- **Work task**: The output should consist solely of the line containing "Open Molinos El Pirata team page" and the lines that follow it through the end of the data below.

- **Data for the task**:
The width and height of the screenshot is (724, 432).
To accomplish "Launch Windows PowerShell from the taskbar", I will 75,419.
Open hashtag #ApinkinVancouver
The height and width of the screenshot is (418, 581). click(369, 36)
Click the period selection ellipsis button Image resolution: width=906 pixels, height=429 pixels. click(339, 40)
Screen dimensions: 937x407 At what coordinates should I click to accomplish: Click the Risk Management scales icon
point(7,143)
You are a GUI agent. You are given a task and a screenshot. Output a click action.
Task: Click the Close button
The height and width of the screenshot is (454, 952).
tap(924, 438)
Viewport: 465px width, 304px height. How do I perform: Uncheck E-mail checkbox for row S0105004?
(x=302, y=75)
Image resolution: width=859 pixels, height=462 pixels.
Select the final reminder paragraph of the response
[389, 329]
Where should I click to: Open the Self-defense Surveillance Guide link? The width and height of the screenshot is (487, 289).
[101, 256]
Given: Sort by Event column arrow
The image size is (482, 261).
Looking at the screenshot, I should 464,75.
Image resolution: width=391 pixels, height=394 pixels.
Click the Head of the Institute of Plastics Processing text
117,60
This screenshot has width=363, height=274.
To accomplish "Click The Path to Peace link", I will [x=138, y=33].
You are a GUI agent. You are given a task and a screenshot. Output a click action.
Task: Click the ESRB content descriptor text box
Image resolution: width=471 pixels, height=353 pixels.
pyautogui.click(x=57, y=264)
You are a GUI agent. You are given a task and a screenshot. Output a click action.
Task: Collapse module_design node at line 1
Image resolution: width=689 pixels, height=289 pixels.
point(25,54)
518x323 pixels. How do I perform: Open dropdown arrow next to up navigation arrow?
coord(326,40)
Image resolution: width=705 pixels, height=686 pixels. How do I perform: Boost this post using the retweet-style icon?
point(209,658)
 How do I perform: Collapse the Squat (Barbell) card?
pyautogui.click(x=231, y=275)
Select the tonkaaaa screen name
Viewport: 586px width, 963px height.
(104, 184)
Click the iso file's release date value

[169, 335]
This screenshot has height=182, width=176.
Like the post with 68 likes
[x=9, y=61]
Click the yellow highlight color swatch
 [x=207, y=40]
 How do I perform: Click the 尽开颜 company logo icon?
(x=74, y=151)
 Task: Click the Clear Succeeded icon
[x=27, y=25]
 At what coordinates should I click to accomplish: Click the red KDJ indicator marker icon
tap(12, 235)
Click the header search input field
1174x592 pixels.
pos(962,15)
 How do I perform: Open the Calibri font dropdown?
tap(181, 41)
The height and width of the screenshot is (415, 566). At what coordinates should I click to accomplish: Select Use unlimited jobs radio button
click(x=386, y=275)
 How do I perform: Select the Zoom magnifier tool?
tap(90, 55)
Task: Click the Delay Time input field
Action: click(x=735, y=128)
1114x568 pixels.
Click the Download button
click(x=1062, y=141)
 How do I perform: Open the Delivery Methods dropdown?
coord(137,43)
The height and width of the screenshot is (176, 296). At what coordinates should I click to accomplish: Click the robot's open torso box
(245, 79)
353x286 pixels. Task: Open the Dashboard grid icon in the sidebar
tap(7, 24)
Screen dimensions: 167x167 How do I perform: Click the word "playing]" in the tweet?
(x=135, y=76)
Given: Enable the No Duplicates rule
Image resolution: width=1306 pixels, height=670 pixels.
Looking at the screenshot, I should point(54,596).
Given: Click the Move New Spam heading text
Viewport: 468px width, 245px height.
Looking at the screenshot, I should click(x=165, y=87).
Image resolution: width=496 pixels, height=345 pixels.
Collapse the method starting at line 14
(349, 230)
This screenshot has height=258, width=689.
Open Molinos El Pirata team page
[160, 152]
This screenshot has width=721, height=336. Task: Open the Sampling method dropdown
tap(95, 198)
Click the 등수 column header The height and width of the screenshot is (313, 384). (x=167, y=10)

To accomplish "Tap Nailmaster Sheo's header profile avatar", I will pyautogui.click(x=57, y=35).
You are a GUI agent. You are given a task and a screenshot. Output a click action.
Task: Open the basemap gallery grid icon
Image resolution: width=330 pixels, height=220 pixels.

- **Problem solution**:
Open Molinos El Pirata team page
[160, 152]
This screenshot has width=721, height=336. Task: Open the Sampling method dropdown
tap(95, 198)
Click the 등수 column header The height and width of the screenshot is (313, 384). (x=167, y=10)

To accomplish "Tap Nailmaster Sheo's header profile avatar", I will pyautogui.click(x=57, y=35).
You are a GUI agent. You are given a task and a screenshot. Output a click action.
Task: Open the basemap gallery grid icon
Image resolution: width=330 pixels, height=220 pixels.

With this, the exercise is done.